704, Binary Search

I Problem

Given an array of integers nums which is sorted in ascending order, and an integer target, write a function to search target in nums.
If target exists, then return its index. Otherwise, return -1.

You must write an algorithm with O(log n) runtime complexity.

Example 1:
Input: nums = [-1,0,3,5,9,12], target = 9
Output: 4
Explanation: 9 exists in nums and its index is 4

Example 2:
Input: nums = [-1,0,3,5,9,12], target = 2
Output: -1
Explanation: 2 does not exist in nums so return -1

Constraints:

• 1 <= nums.length <= 10⁴
• -10⁴ < nums[i], target < 10⁴
• All the integers in nums are unique.
• nums is sorted in ascending order.

Related Topics

• Array
• Binary Search

II Solution

macro_rules! mid_idx {
    ($left:expr, $right:expr) => {
        $left + (($right - $left) >> 1)

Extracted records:
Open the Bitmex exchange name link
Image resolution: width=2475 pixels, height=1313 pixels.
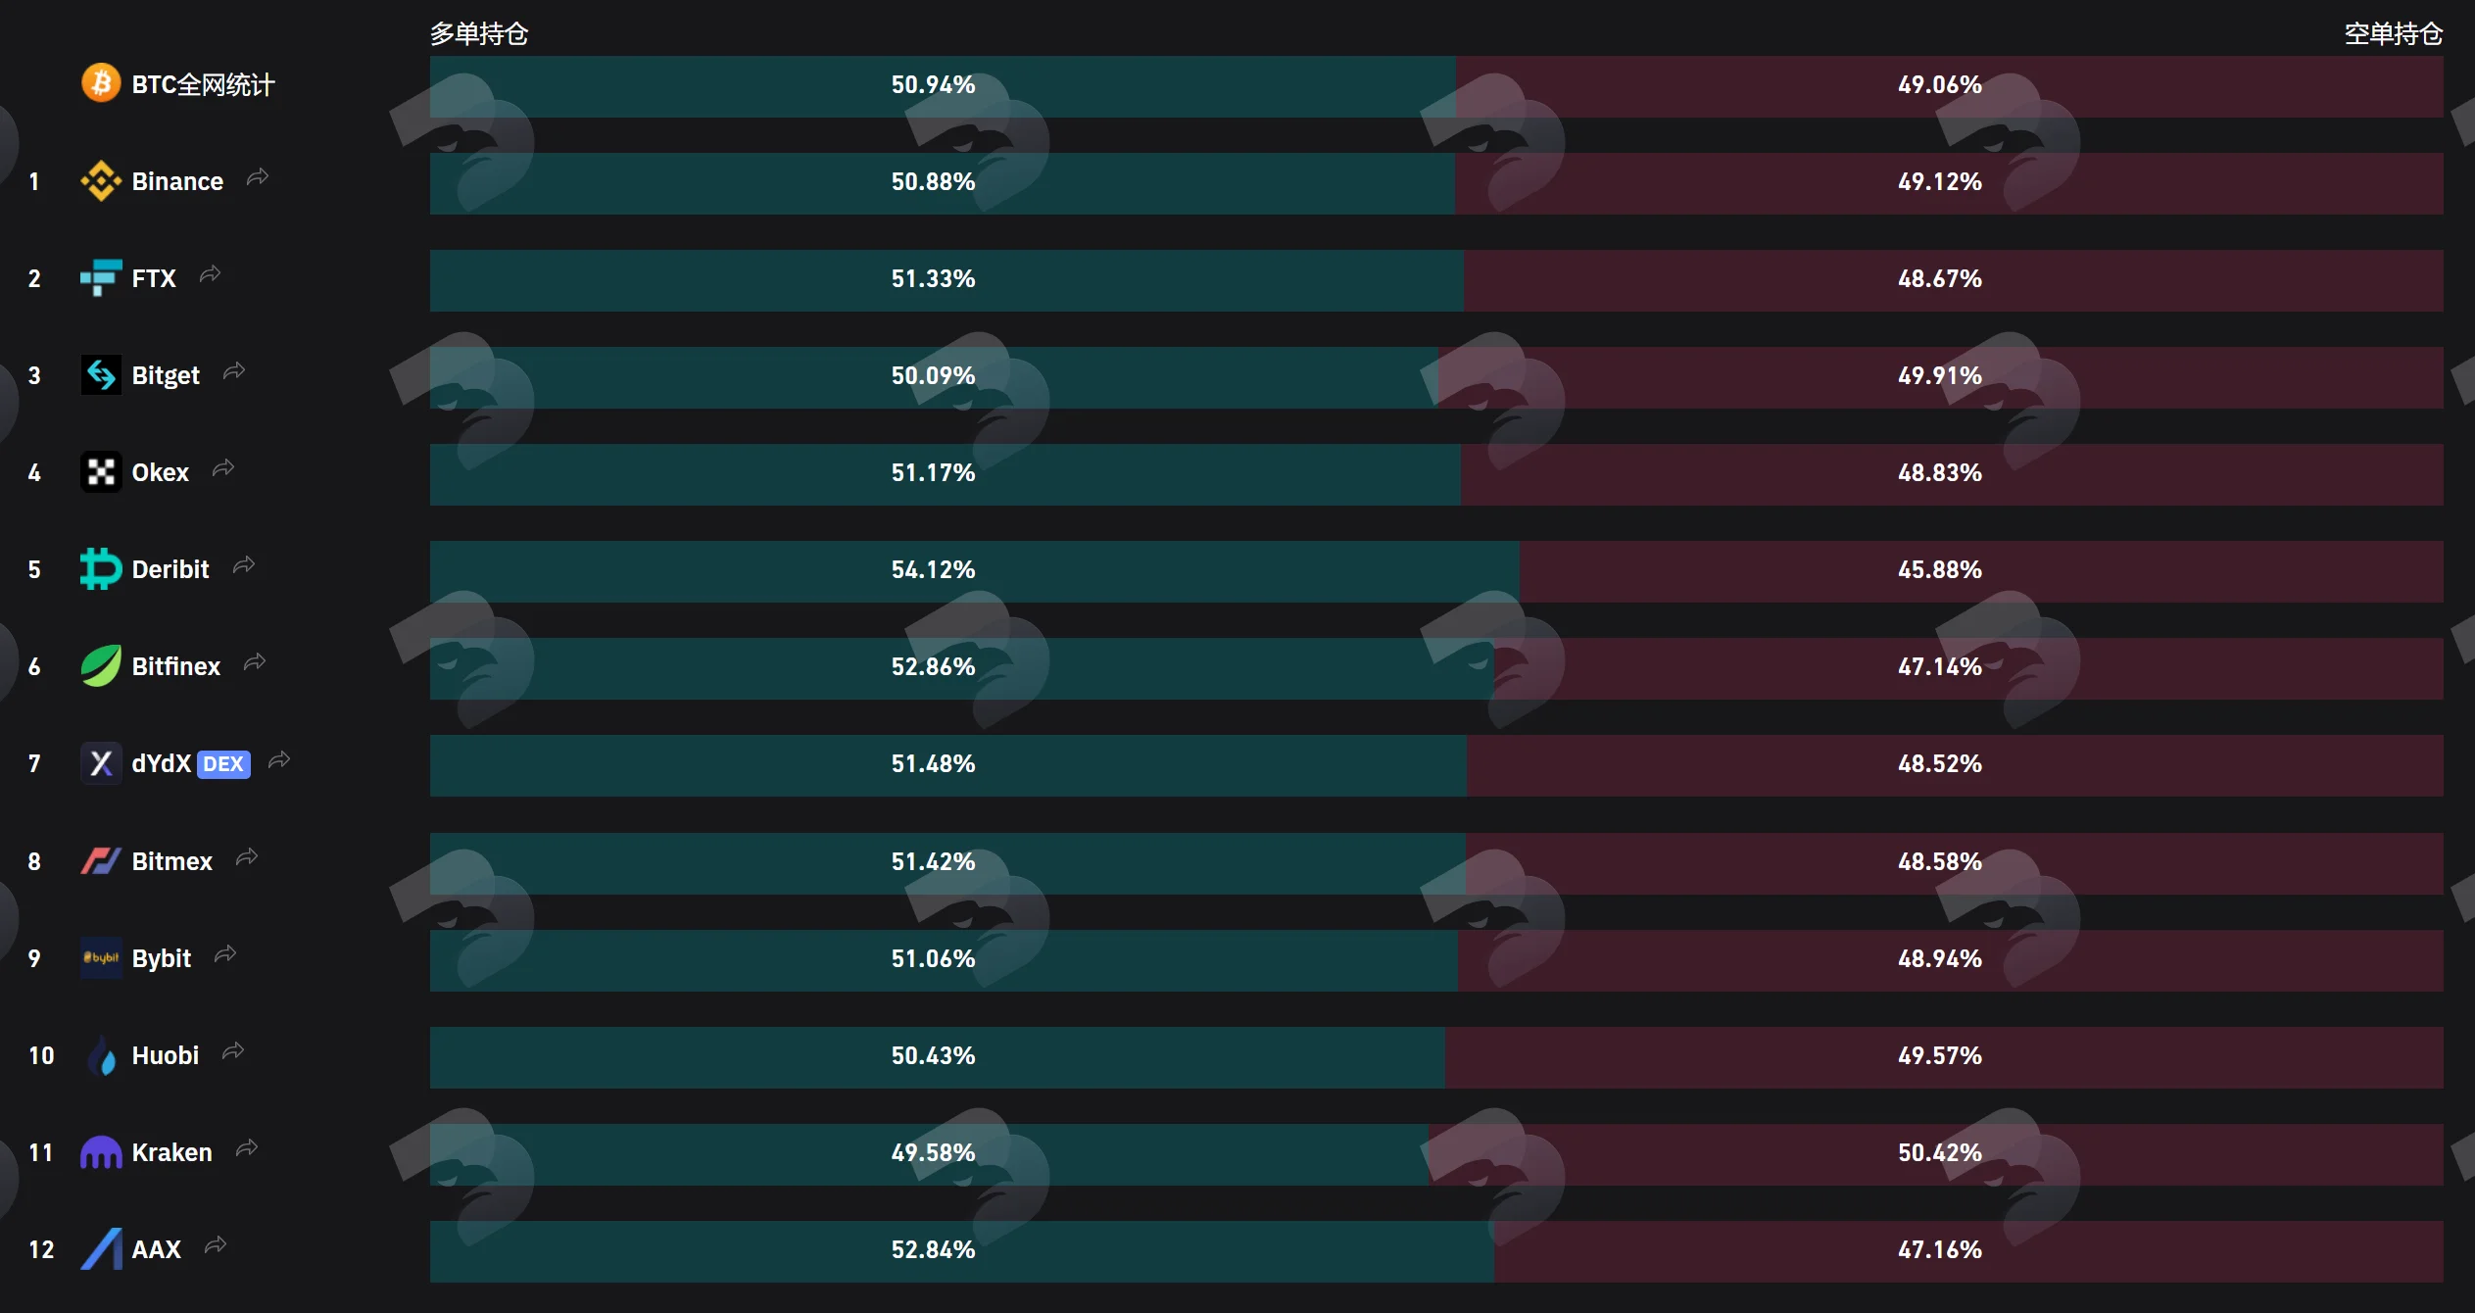click(171, 861)
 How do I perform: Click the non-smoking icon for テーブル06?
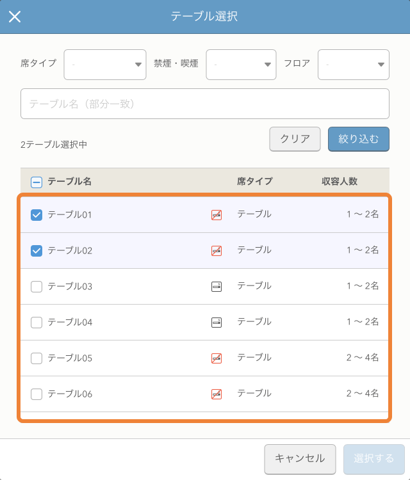coord(217,394)

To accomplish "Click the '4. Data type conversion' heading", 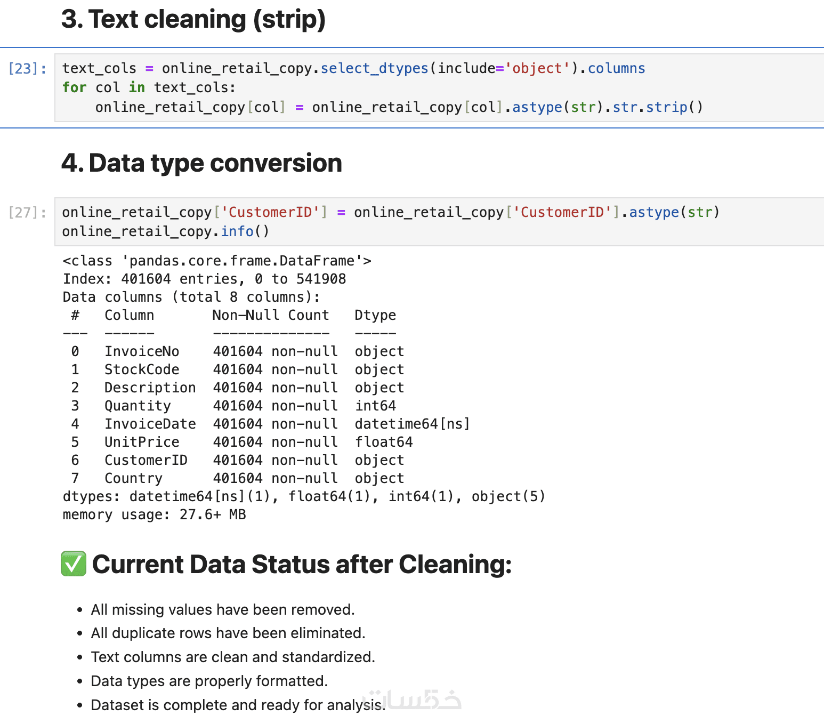I will click(201, 163).
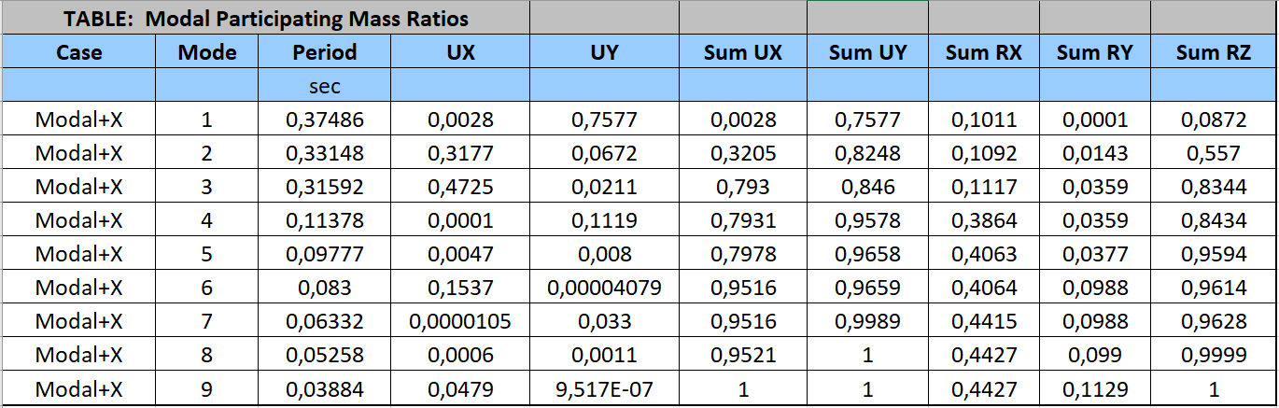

# Your goal
Could you extract, word for word, the passage of the binary search problem that starts with "Given an array" and goes on through "n) runtime complexity."?

# Task output
Given an array of integers nums which is sorted in ascending order, and an integer target, write a function to search target in nums.
If target exists, then return its index. Otherwise, return -1.

You must write an algorithm with O(log n) runtime complexity.